Eigentlich wollten sie in der B-Klasse anfangen, erst einmal reinschnuppern. Stattdessen nahmen sie den Platz der sich zersetzenden dritten Mannschaft in der A-Klasse ein, nach einem halben Jahr wurden sie plötzlich zur zweiten Mannschaft, die sich aufgelöst hatte. Mit 143 Gegentoren und 25 Niederlagen stiegen sie aus der Kreisklasse ab. Es war ein wilder Sprung durch die Ligen, der zwar etwas am Selbstbewusstsein nagte, aber nicht den Zusammenhalt der Mannschaft gefährdete.
Sie hatten ihren Spaß in dieser Saison, gewannen sogar fünfmal, aber wie der Verein mit ihnen umging, das wollen sie sich nicht mehr gefallen lassen. „Wir mussten unsere Bälle selbst kaufen, unsere Trikots, unser Wasser“, sagt Kapitän Scigliuzzo, „dabei haben wir alle über 200 Euro im Jahr Beitrag gezahlt.“ Trainieren und spielen durften sie auch selten auf den schönen Rasenplätzen, auf dem ehemaligen Süder Sportplatz in der Werderau mussten sie sich in Containern umziehen und duschen. Einige Spieler hatten darauf keine Lust und verließen die Mannschaft schnell wieder.

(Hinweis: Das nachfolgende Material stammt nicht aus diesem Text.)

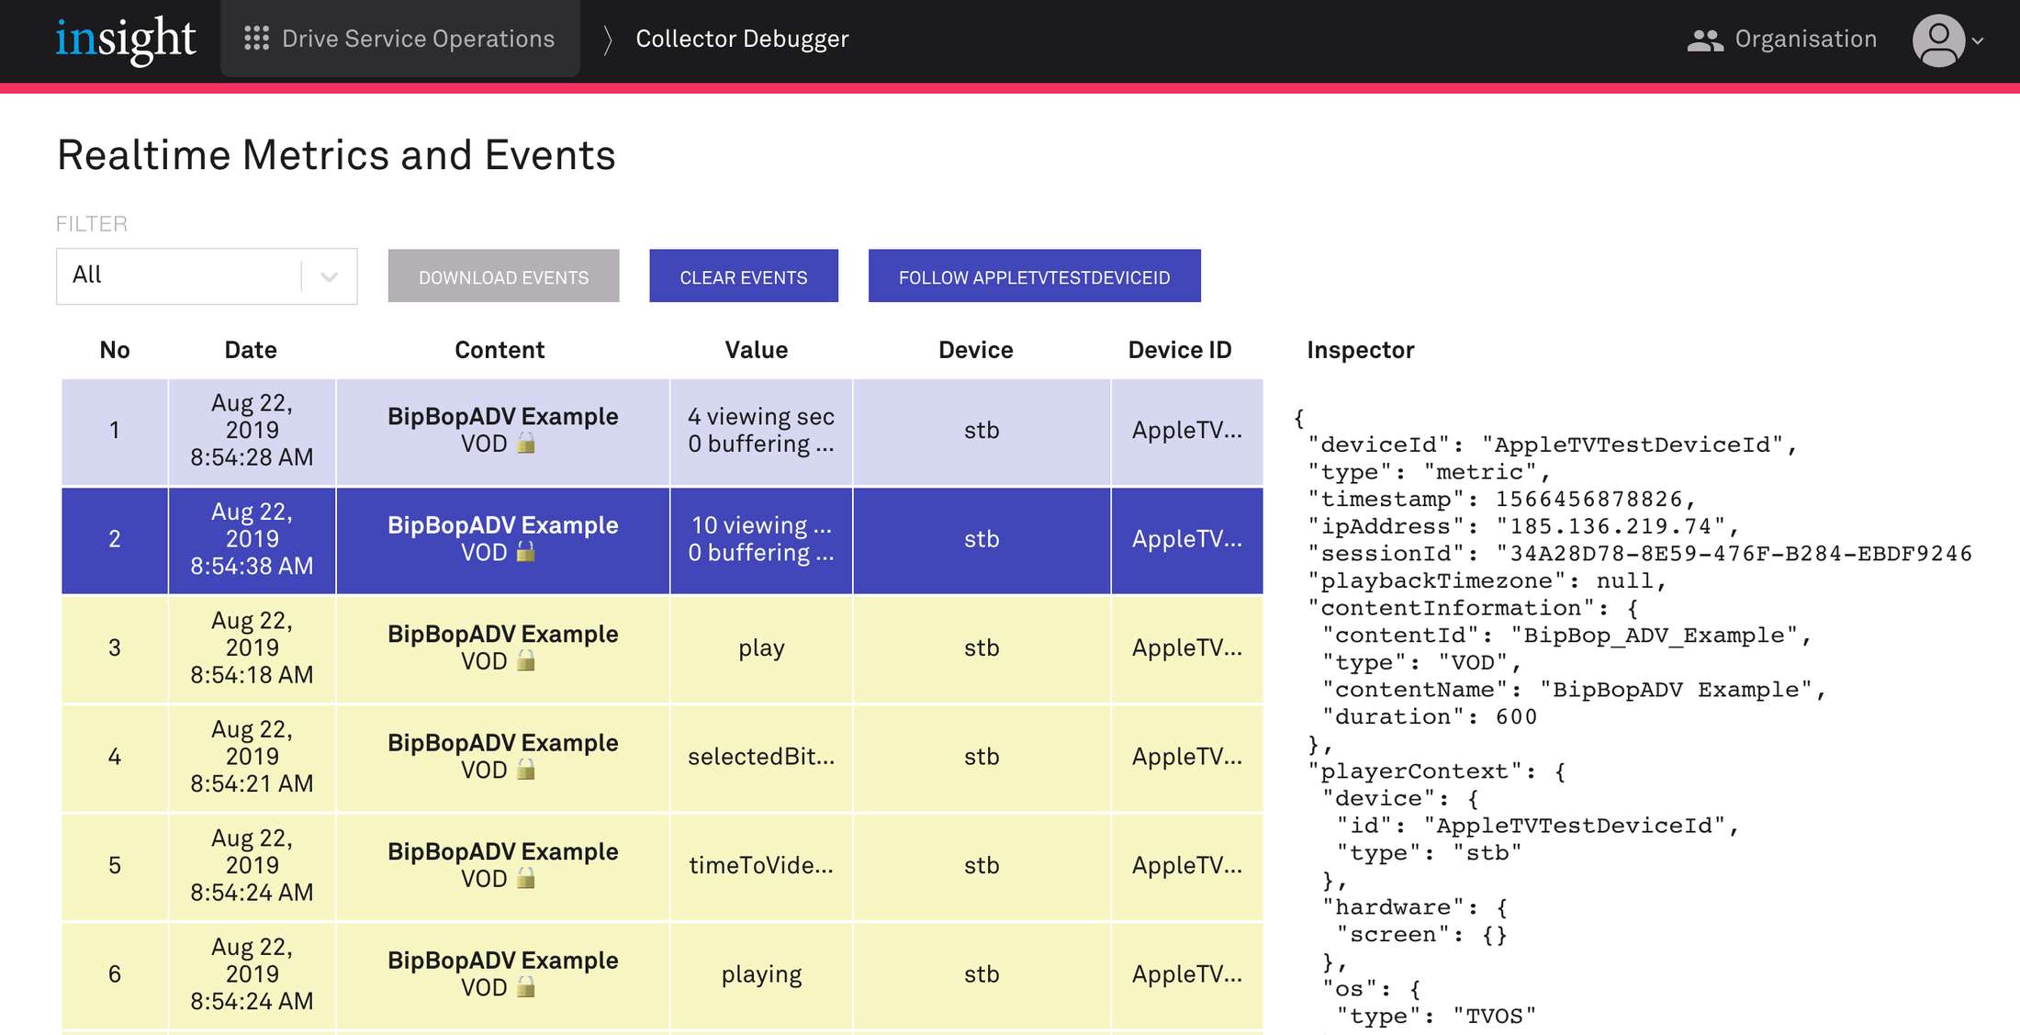Open the user avatar menu
The height and width of the screenshot is (1035, 2020).
(x=1938, y=40)
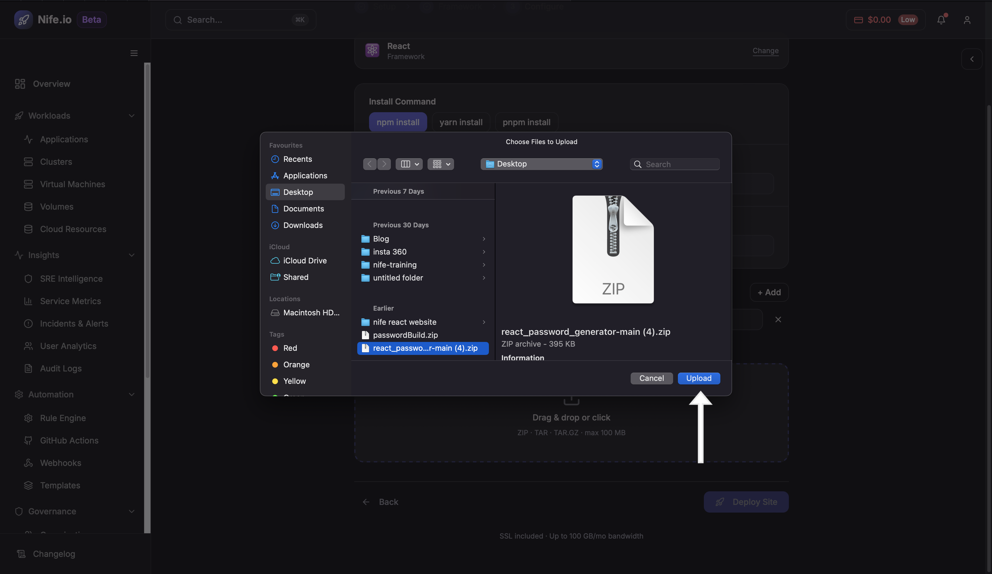
Task: Switch to yarn install command
Action: [461, 122]
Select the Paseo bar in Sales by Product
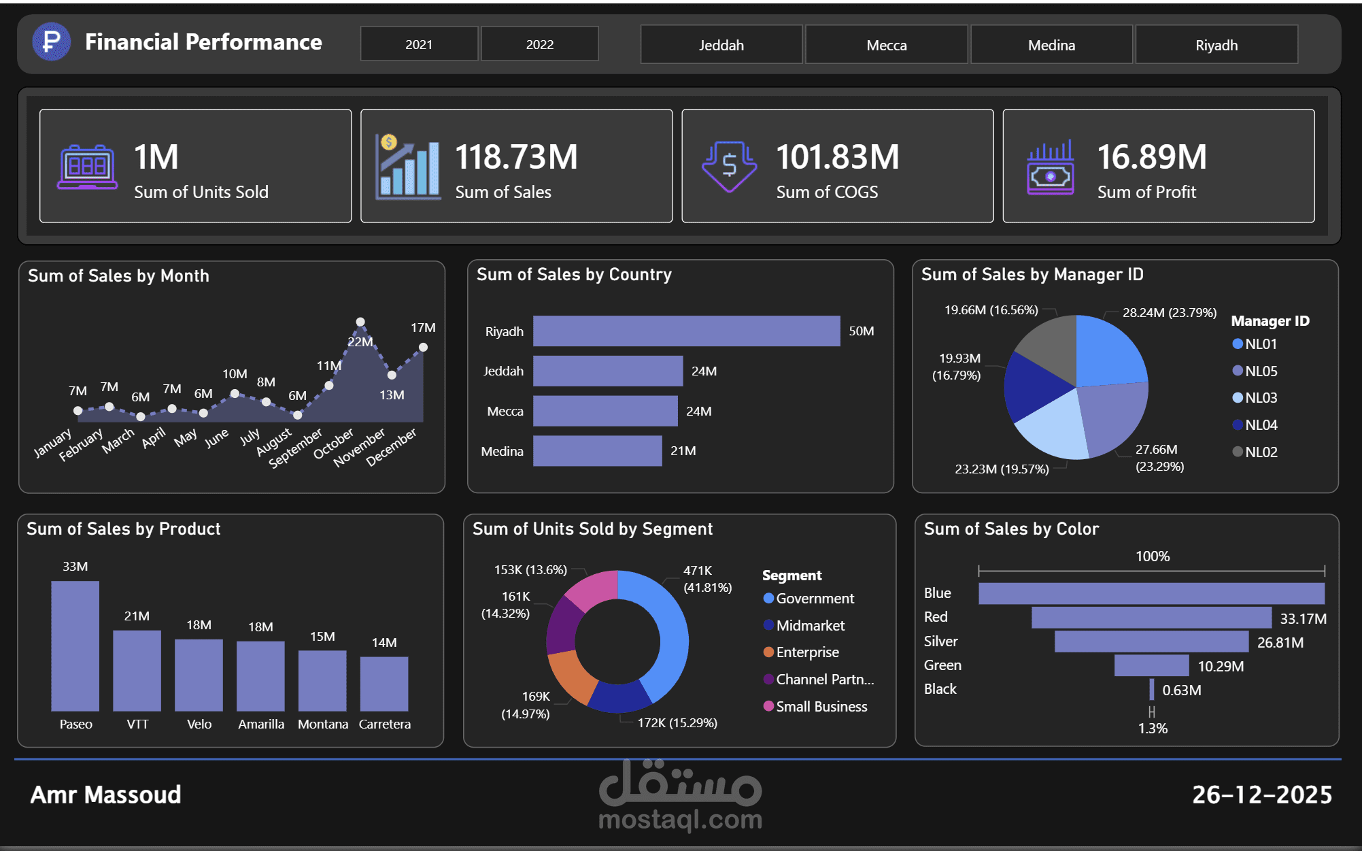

Mit den Verantwortlichen des ATV hätten sie das immer wieder besprochen, sagt Scigliuzzo, „da kamen immer viele Versprechungen“, doch geändert hat sich wenig. Wie angespannt das Verhältnis (und wie gering die Wertschätzung) war, spürten sie vor ein paar Wochen, als die erste Mannschaft lieber mit neun Spielern antrat, obwohl der Großteil der zweiten nur wenige Meter weiter stand – und gerne mal wieder in der Kreisklasse ausgeholfen hätte.
Also haben sie nun einen Schlussstrich unter ihre zwei Jahre beim ATV 1873 Frankonia gezogen und wollen einen Neuanfang wagen. Die SpVgg Nürnberg nimmt all die Schwager, Cousins und Freunde, die doch einfach nur zusammen Fußball spielen wollen, gerne auf. In der neuen Saison wollen sie dann tatsächlich in der B-Klasse beginnen und nicht wieder quer durch alle Ligen gereicht werden wie 2015.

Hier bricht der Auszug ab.